This year was my first Macworld, and to be honest, I really thought I knew what to expect. I figured there would be a big expo floor, lined with booths hawking iPhone cases that I have no interest in. I assumed I’d get to meet fellow writers, some developers and Internet heroes.
What I didn’t plan on was having an absolute blast while doing it.
I’ve went to several sessions. I saw Merlin Mann speak with David Sparks and Brett Terpstra. I met Fletcher Penney, Mike Vardy and more. I got to hang out with developers of some of my favorite apps, and talk about what they have in the pipeline for this year.
I heard several panels with the big names in Apple journalism like Jason Snell and John Gruber. I’ve got more items in my OmniFocus inbox than ever before, with ideas and products intertwined with tasks.
Above all of that, I got to spend time with guys like Brett Kelly, Shawn Blanc, Ben Brooks, Thomas Brand, Matt Alexander and more. Guys whose work I’ve respected of years, and with whom I’ve enjoyed friendships with across things like Twitter and iMessage.
We shared meals, walked around the city and went to Cupertino together this week. We’ve talked about having kids, writing and more. We’ve swung from serious conversations to making poop jokes.
I’ve struggled with questions concerning online friendships in the past. This week, I learned that people I know from the Internet are real people and – more importantly – that our friendships are real, even though we don’t see each other most of the time.
Having a beer in person is just icing on the cake. God, I love icing.
The future of the Macworld Expo is a big question mark, I think. The new name (Macworld | iWorld) is terrible, but it shows the very rift that is ever-expanding down the middle of the Apple community.
On one side, the old-school. The guy wearing the NeXT shirt. Guys like me, who have used the Mac basically their whole lives, and wouldn’t learn much from the Mac IT track.
On the other side, the customers all of those companies with the busty Asian chicks luring nerds into booths. While it is clear that iOS is the cornerstone of Apple’s business today, I’m not sure the community behind it will every be as tight-not as the one that formed around the Macintosh.

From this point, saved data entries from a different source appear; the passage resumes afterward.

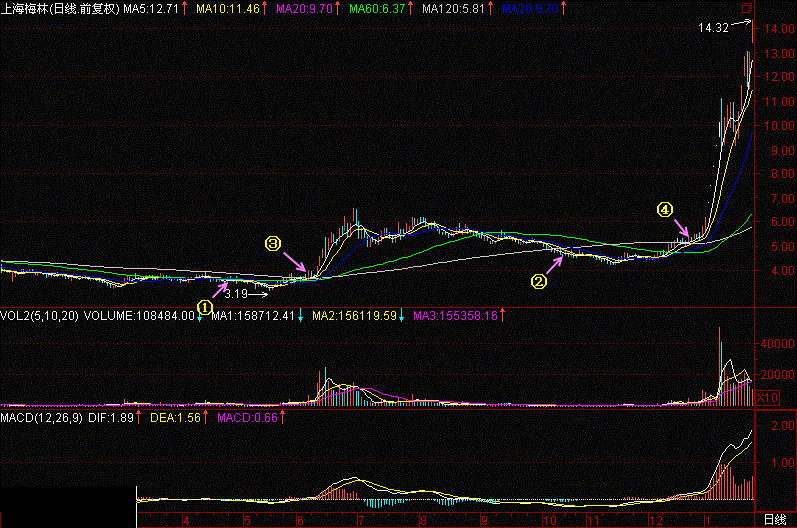The image size is (797, 528).
Task: Click the circled number 1 marker
Action: click(x=204, y=306)

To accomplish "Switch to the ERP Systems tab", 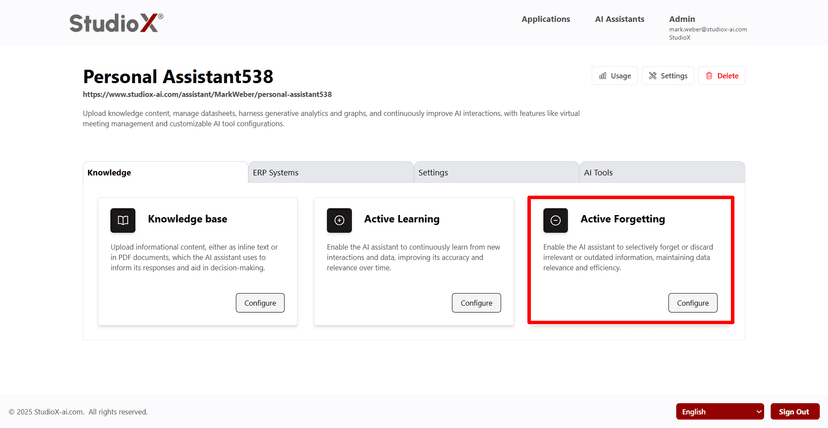I will (x=330, y=173).

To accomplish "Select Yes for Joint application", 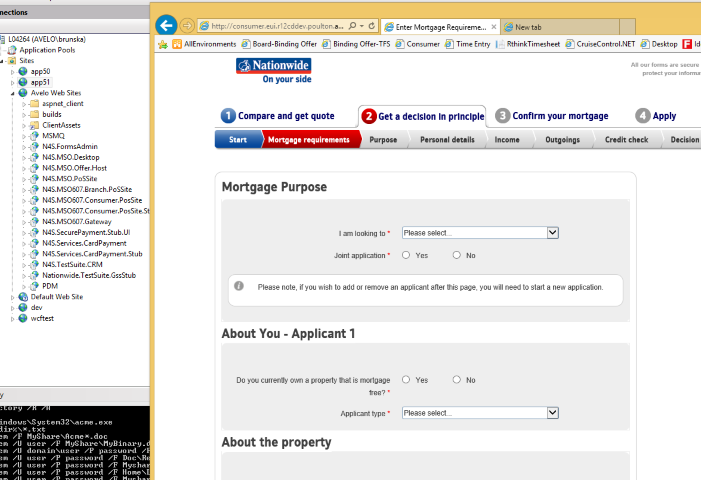I will point(406,255).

This event straddles the divide, trying to offer something to everyone, and thus keeping both groups happy. While Apple is trying it as well, I’m not sure that at the end of day it’s all that possible. Apple might be able to pull it off, but I’m not convinced Macworld can.
If the flashy, consumer-oriented community wins, at least I can hang out with all my friends. That’s more than enough for me.